While still in the pandemic—although the infection curve appears to have peaked and plateaued in some countries [34]—two phases have been identified regarding ART services. The first one dictated cessation of treatment courses during this era of pandemic crisis strengthening the principle of social justice, prioritizing societal needs over individual or organizational desires [3]. Phase one is now followed by the so-called restart phase and IVF treatment proceeds as normal albeit with the respective required modifications to ensure optimal practice. For now, the consensus appears to be “proceed with caution” as fertility treatment is restarted. Studies show that fully modified protocols and codes of conduct are developed to provide a safe practice [3, 5, 35] abided by both practitioners and patients. Recommendations and guidelines from highly esteemed reproductive societies are in place, and so it appears that we are well prepared and may be in the clear—albeit all recommendations may be subject to future reconsiderations and modifications [36]. Nonetheless, we cannot help but ponder whether perhaps restarting while still in the pandemic may have been premature. On the other hand, similarly to restarting all other socioeconomical aspects of life, perhaps resuming a new kind of normal was anticipated to extend to ART practice equally. The final decision on the appropriateness of the timing between the two phases shall be provided by future data. In the meantime, the requirement for a universal protocol in managing this COVID-19 era in ART may soon become a prerequisite. It is this approach that will enable—for instance—cross border reproductive care to resume in the future towards continuing to serve the influx of patients that for various reasons opt for it. The requirement for certification and quality assurance of services is more demanding than ever. Following recommendations, standards shall follow on appropriate “COVID-19-fit” infrastructures along with a thorough and reliable methodology for patient management. Aside from transparency in ART services provided during the pandemic and the modified protocols recruited to serve the purpose of safe treatment, perhaps ART centers should be audited, approved, and certified to ensure safe practice during this time. The identity of this “authority body” may vary from country to country, as it may be the public or private health sector that may undertake this task.

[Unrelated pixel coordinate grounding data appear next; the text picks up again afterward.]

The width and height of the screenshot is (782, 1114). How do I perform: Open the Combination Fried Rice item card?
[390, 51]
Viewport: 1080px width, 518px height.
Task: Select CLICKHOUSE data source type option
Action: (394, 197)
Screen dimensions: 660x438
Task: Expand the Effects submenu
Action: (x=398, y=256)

To conclude, the pandemic has forced us to create a new reality in ART, one where distancing and caution are the protagonists, yet we may fail to define its magnitude and predict its duration, subsequently jeopardizing our ability to determine our future and plan accordingly. We are faced with a new challenge to balance between responding to the committed eagerness of infertile couples to achieve a pregnancy and safeguarding the health of the intended parents and children during the time of this pandemic. The value of an all-inclusive informed consent that would ascertain protecting and promoting the patients’ autonomy is highlighted here, along with our ethical, moral, and legal duty towards our patients regarding shared decision-making. The sense of responsibility is more heightened than ever dictating that the path forward should be lit strictly by evidence-based medicine and robust data shaping safe and effective practice.